Evaluation of the Novel RITA MTBC Assay for Tuberculosis Detection: A Pilot Comparison with GeneXpert and BD MAX™

Tuberculosis is still one of the leading infectious causes of morbidity and mortality worldwide. Rapid diagnosis is essential for effective treatment and control of tuberculosis transmission. In recent years, nucleic acid amplification tests (NAATs), such as GeneXpert MTB/RIF, BD MAX™, Xpert MTB/RIF-Ultra, have significantly improved tuberculosis diagnostics. However, they mainly require expensive and advanced equipment. The aim of our study was to assess the usefulness of the novel RITA MTBC assay in this diagnostic context. A total of 61 clinical specimens were tested using the RITA MTBC assay in comparison with established molecular diagnostic platforms (GeneXpert and BD MAX™), used as molecular reference assays. Culture and microscopy were performed as part of initial clinical assessment, but the comparative analysis focused on molecular assays to provide a relevant evaluation of diagnostic performance.
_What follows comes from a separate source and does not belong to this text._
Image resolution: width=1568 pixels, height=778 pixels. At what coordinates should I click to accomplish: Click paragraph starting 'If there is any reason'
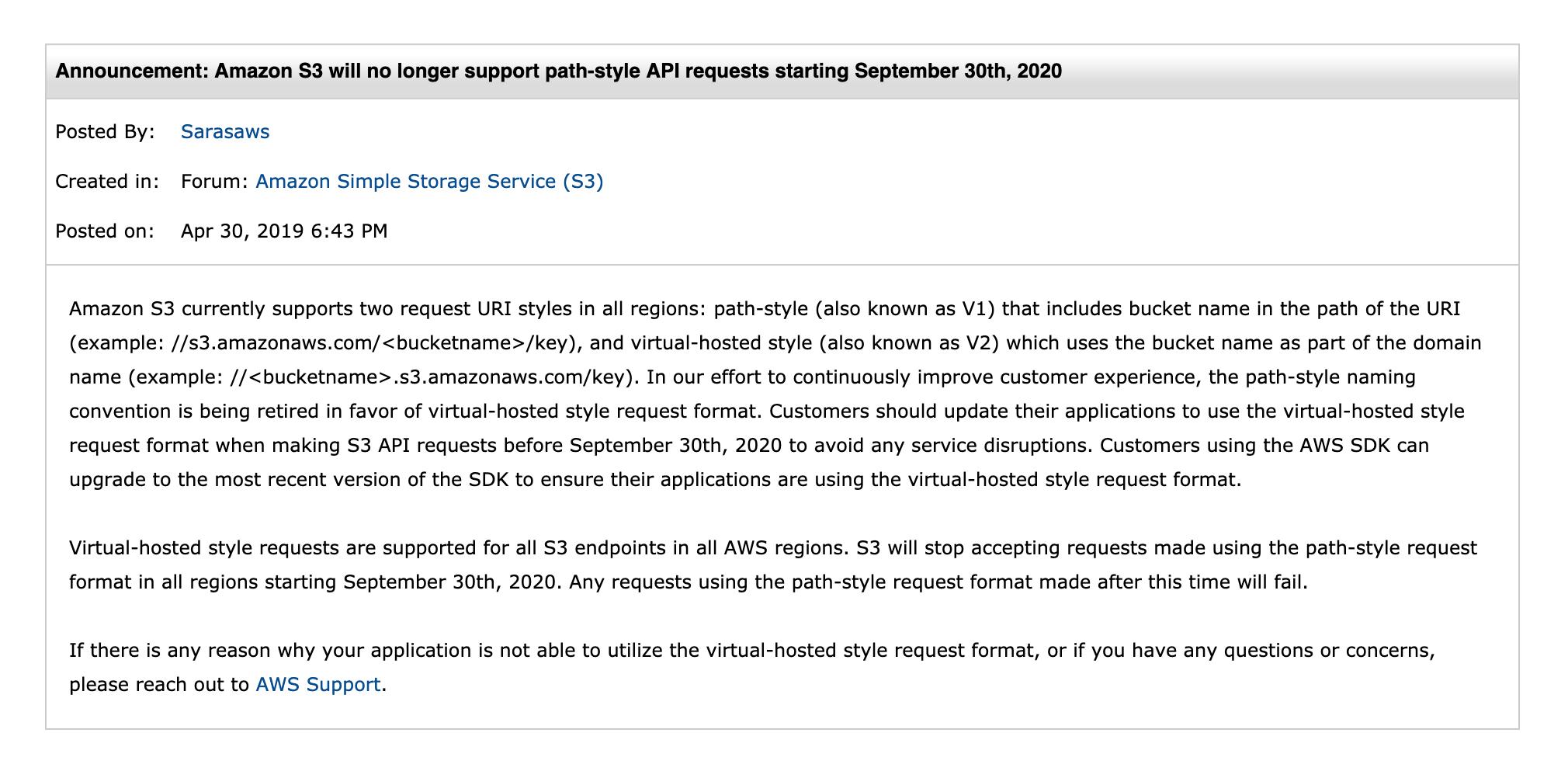[751, 668]
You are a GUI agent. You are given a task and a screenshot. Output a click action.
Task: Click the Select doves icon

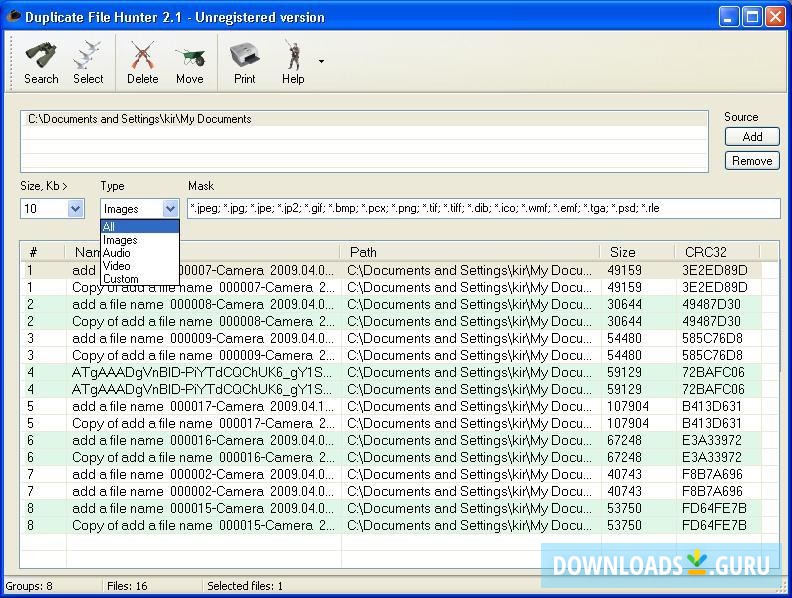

Among 31 samples previously identified as positive for M. tuberculosis DNA, the assay correctly detected 30 (LOT HPA01/20230601) and 29 (LOT HPA01/20230602). Of 30 negative samples, 28 and 30 were confirmed negative for the respective lots. These results correspond to an average sensitivity of 95% and an average specificity of 97%. The kit demonstrated diagnostic performance that meets requirements for molecular testing in tuberculosis, with sensitivity and specificity comparable to established platforms, although further validation on larger sample sets is necessary. Nevertheless, its excellent specificity, rapid turnaround time, and operational simplicity, make it especially well-suited for decentralized or resource-limited settings. These findings underscore the potential of RITA MTBC as a valuable diagnostic tool in both routine clinical settings and in populations with limited access to healthcare.